- El ejercicio:
Actualice el texto sobre la ética y el bien, desde "De alguna manera, hemos" hasta "y hacer familia.", y reemplace "desvelo" por "cuidado".

- Fragmento seleccionado:
Somos una generación, que para
bien o para mal, cada uno de nosotros contribuimos a hacer
camino. Es cuestión de saber dirigirse hacia un lado o hacia
el otro. La situación del mundo globalizado pone de
manifiesto no sólo avances, sino que revela también
múltiples amenazas. El riesgo de nuestra época es la nula
interacción entre la ética y el intelecto, entre la
conciencia y la moral, entre la inhumanidad y el poder que
aplasta al débil. Ya lo advirtió Cicerón en su tiempo: “nada
perturba tanto la vida humana como la ignorancia del bien y
el mal”. De ahí que vivamos un retroceso sin precedentes, al
dejarnos dominar por falsos progresos, que nos han llevado a
la oscura sensación de una vida vacía, sin sentido, crecida
por el absurdo de la posesión material. Ha llegado la hora,
pues, de reflexionar sobre la destrucción del bien y de
reconstruir un futuro más auténtico, más socializador y
menos desesperante.
Desde luego, a poco que meditemos sobre la situación actual
del mundo, veremos que hay una proliferación de múltiples
manifestaciones de desorden, de injusticias y violencias,
que nos impiden ver otros horizontes. Estamos cansados del
mal y ansiosos por el bien. Tenemos que despertar. Buscar
otra orientación. Fomentar otras actitudes más nobles y
desinteresadas. Hay males inaceptables que debemos
desterrarlos del planeta. Concretemos. Vayamos, por ejemplo,
a los recientes cálculos de la Organización Internacional
del Trabajo (OIT), donde cerca de veintiún millones de
personas son víctimas de explotación laboral y trata en el
mundo, de los cuales un millón se encuentran en los Estados
de la Unión Europea, que casualmente tienen como uno de los
principales objetivos, promover los derechos humanos en su
interior y en todo el mundo. ¿Por qué tanta palabrería
incumplida, para qué tantas metas sin verdadero compromiso?
De alguna manera, hemos perdido la seriedad por el
desarrollo integral de las personas, el desvelo por la
búsqueda constante del bien ajeno como si fuera el propio,
el afán por ser familia y hacer familia.

(Registros para localizar lo descrito)
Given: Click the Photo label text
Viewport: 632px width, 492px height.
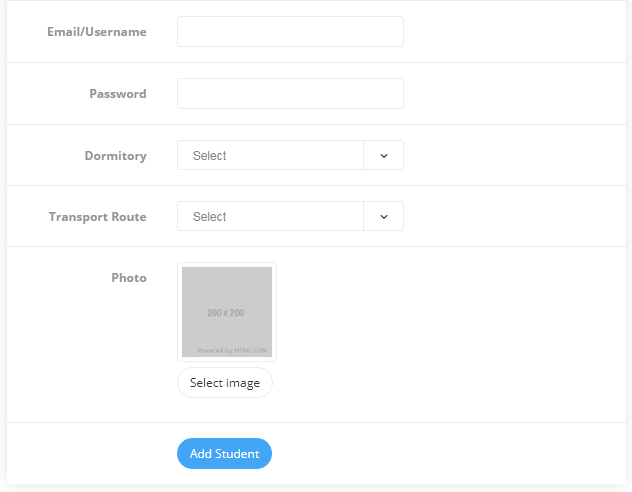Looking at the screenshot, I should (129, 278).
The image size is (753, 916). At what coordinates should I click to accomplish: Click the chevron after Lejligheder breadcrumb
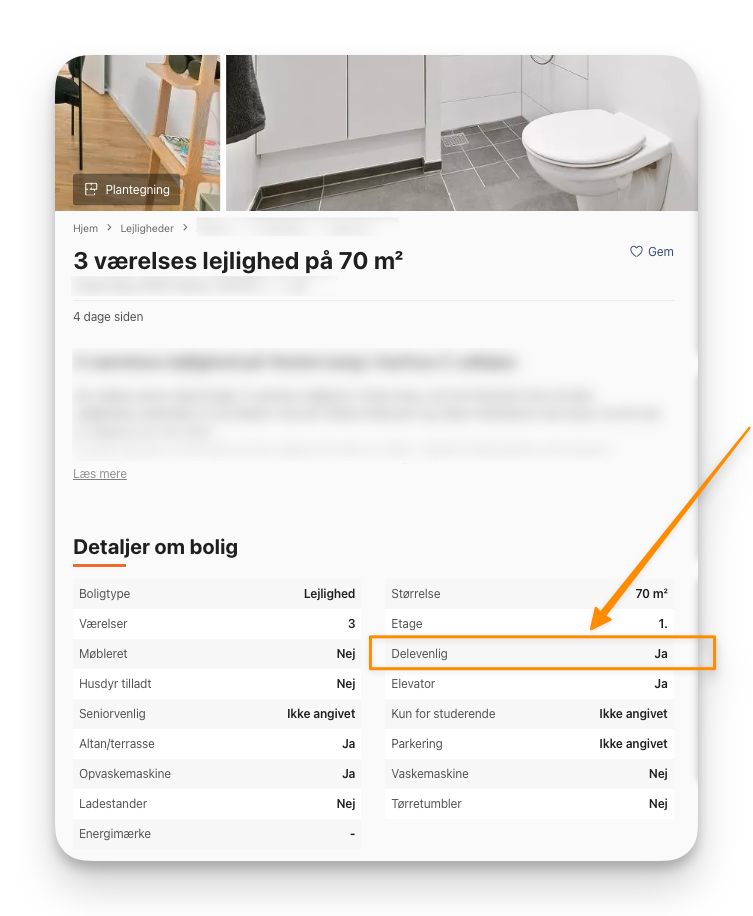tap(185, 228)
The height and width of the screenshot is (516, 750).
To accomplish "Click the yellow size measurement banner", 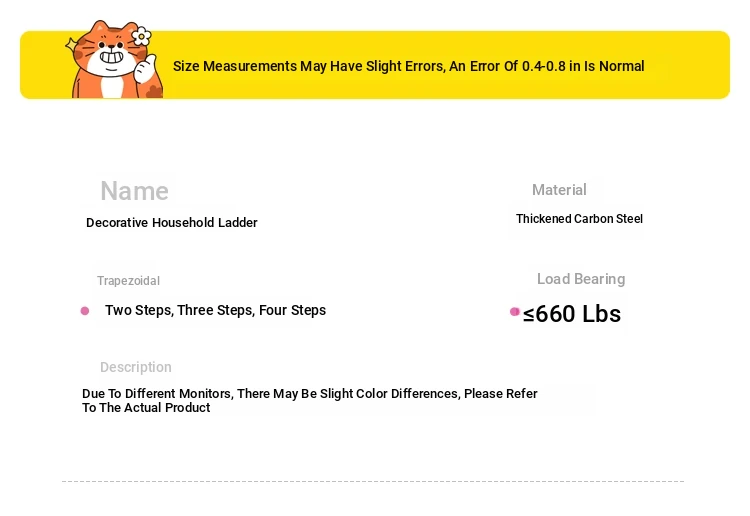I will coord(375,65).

- Resultado de la tarea:
De alguna manera, hemos perdido la seriedad por el
desarrollo integral de las personas, el cuidado por la
búsqueda constante del bien ajeno como si fuera el propio,
el afán por ser familia y hacer familia.